Aus der Sicht von Prof. Raimund Karl
6) Ein paar Zahlen aus österreichischen Museen und staatlichen Funddepots: im Durchschnitt finden sich etwa 2-5% des vorhandenen Fundmaterials in musealen Schausammlungen, der Rest in weitgehend unzugänglichen Depots. Der Katalogisierungsstand dieser Depots übersteigt selten 50%, der Aufarbeitungsstand über die typologische Ansprache hinaus selten 10%, von vielen Funden weiß man nicht einmal, dass man sie hat, geschweige denn wo im Depot sie zu finden sind. Dokumentationsunterlagen dafür, die modernen Vorstellungen gerecht werden, gibt es nur bei einem Teil der Funde, ob diese den Fundgegenständen wieder zugeordnet werden können ist mehr Glückssache als sonst etwas. Wer schon einmal als Magister- oder Doktorarbeit ein Fundmaterial aus einem solchen Depot zu bearbeiten gehabt hat weiß, dass oft Teile der Unterlagen noch „beim Ausgräber“ sein sollen, der das aber leugnet, ganze Fundkisten nicht oder erst Monate nachdem man versprochen bekommen hat dass das jetzt „eh alles“ war auftauchen, manche „Gustostückerl“ verlegt wurden; und ganz davon abgesehen die Dokumentation nicht nur von Haus aus schwer mangelhaft war sondern auch voller offensichtlicher Fehler ist, geschweige denn dass sie noch nachvollziehbar wäre.

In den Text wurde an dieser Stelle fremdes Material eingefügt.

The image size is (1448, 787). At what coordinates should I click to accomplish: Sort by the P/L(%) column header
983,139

In den Depots verschimmeln, korrodieren oder verfallen die Funde sonst wie, wenn sie nicht verlegt werden oder verloren gehen. Privatsammlungen sind da zwar auch nicht besser, aber dass sie wirklich so viel furchtbar schlechter wären, so ist es auch wieder nicht. Auch mit diesem Argument ist es alles andere als weit her.

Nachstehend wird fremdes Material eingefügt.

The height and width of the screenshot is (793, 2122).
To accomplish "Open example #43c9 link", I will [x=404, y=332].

7) Langfristige Konservierung

Die in der Archäologie vertretene Einstellung:
7) Nur öffentliche Sammlungen garantieren die langfristige Konservierung und öffentliche Zugänglichkeit von Fundgegenständen. Daher müssen oder sollten wenigstens alle archäologischen Funde öffentlichen Sammlungen einverleibt werden, damit sie „für immer“ allgemein zugänglich aufbewahrt und erhalten werden.

Aus der Sicht von Prof. Raimund Karl
7) Siehe 6), ich würde ja fast lachen wenn es nicht so traurig wäre. Das österreichische BDA kann nicht einmal sagen, wie viele Funde in seinem Depot jetzt wirklich liegen, sondern bloß „schätzen“. Zahllose Fundkisten stehen in anderen vergleichbaren Fundlagern – so zum Beispiel im Schloss Charlottenburg in Berlin – herum, ohne auch nur aus der Plastikumwicklung genommen worden zu sein, mit der sie umwickelt waren als sie vom Stapler auf der Palette ins Depot geführt wurden. Langfristige Konservierung und öffentliche Zugänglichkeit? Dass ich nicht lache! Auch mit diesem Argument kann man also nicht wirklich Punkten.


8) Weitergabe wissenschaftlich korrekter Informationen

Die in der Archäologie vertretene Einstellung:
8) Herr von all dem muss „die Wissenschaft“ sein, weil diese der Öffentlichkeit dient indem sie die archäologischen Informationen, die im Feld gewonnen, ausarbeitet und dann der Öffentlichkeit wieder zur Verfügung stellt. Diese wissenschaftliche Auswertung ist auch deshalb nötig, weil nur dadurch sichergestellt werden kann dass der Öffentlichkeit nicht falsche Behauptungen als Wahrheit über die Vergangenheit verkauft und diese damit getäuscht wird: die Öffentlichkeit muss sich darauf verlassen können, dass das, was ihr dann erzählt wird, auch wirklich stimmt und nicht bloß irgendeine wilde Spekulation ist.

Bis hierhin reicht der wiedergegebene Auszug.